**Source information:**
================

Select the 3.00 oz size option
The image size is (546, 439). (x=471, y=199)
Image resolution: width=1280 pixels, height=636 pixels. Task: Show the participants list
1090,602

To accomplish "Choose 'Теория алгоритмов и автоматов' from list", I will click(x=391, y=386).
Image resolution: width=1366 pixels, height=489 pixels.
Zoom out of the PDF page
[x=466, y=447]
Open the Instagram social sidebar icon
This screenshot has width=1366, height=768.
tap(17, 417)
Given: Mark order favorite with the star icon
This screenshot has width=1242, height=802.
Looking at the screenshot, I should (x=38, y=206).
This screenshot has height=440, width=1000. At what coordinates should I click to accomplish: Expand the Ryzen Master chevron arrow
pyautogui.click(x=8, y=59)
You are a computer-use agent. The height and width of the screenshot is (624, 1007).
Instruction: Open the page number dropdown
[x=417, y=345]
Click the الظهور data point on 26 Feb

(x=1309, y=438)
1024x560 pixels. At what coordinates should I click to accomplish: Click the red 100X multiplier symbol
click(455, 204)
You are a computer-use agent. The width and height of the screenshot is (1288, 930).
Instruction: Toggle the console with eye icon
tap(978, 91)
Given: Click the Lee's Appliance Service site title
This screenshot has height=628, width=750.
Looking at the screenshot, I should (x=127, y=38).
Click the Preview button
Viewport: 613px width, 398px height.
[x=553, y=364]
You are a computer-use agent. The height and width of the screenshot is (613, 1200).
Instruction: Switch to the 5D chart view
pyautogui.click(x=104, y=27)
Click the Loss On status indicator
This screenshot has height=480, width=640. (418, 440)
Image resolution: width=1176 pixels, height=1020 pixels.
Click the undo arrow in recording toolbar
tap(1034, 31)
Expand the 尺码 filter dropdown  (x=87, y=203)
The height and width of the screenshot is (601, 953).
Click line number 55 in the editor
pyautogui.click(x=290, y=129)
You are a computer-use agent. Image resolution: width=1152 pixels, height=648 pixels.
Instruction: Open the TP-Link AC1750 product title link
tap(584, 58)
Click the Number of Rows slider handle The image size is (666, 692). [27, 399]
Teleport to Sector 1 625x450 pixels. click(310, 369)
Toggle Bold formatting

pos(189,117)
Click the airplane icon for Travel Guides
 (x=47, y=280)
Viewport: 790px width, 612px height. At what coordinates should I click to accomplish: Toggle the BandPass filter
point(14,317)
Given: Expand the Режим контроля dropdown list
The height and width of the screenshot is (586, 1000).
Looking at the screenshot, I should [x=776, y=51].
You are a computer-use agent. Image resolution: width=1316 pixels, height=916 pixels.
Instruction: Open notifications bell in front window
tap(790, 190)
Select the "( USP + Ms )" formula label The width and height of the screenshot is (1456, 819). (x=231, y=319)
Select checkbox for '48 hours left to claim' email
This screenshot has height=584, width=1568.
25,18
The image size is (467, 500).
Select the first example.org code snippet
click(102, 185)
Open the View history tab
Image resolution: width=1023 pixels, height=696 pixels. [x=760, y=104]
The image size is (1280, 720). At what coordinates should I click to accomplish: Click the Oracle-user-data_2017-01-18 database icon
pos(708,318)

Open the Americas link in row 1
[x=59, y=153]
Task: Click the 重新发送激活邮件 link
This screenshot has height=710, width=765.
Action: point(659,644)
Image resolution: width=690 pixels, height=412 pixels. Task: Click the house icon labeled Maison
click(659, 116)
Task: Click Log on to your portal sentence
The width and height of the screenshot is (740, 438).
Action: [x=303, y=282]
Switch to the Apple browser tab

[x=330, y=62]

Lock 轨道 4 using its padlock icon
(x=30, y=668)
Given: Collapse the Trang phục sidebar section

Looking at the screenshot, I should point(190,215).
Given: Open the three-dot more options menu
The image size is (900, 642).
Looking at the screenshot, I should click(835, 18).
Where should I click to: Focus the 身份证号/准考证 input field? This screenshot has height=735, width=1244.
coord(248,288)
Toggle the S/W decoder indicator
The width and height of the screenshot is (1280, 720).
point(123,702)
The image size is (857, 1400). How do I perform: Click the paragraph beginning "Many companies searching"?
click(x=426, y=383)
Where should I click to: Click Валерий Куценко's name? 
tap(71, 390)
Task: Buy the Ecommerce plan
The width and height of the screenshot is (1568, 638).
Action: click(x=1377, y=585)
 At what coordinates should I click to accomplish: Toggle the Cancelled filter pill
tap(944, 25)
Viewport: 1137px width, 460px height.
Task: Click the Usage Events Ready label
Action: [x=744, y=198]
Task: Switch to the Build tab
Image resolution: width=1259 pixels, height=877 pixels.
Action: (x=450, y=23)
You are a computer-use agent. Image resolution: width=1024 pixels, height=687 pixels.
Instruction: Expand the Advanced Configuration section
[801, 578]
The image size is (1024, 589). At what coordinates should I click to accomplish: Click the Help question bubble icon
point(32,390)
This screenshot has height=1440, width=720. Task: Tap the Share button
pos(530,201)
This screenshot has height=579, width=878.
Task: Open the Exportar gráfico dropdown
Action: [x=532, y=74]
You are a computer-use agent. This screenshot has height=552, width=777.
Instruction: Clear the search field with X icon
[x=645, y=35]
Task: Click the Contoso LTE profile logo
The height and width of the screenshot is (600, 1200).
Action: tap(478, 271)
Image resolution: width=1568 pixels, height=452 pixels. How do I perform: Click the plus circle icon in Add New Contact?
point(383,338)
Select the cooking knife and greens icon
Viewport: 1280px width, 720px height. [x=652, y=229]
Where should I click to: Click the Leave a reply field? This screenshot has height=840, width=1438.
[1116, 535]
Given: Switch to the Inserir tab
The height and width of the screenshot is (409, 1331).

================

**What to work on:**
For this exercise, copy every line of the data that holds "computer".

**Answer to the exercise:**
You are a computer-use agent. The height and width of the screenshot is (624, 1007).
You are a computer-use agent. The width and height of the screenshot is (1288, 930).
You are a computer-use agent. The height and width of the screenshot is (613, 1200).
You are a computer-use agent. Image resolution: width=1152 pixels, height=648 pixels.
You are a computer-use agent. Image resolution: width=1316 pixels, height=916 pixels.
You are a computer-use agent. Image resolution: width=1024 pixels, height=687 pixels.
You are a computer-use agent. This screenshot has height=552, width=777.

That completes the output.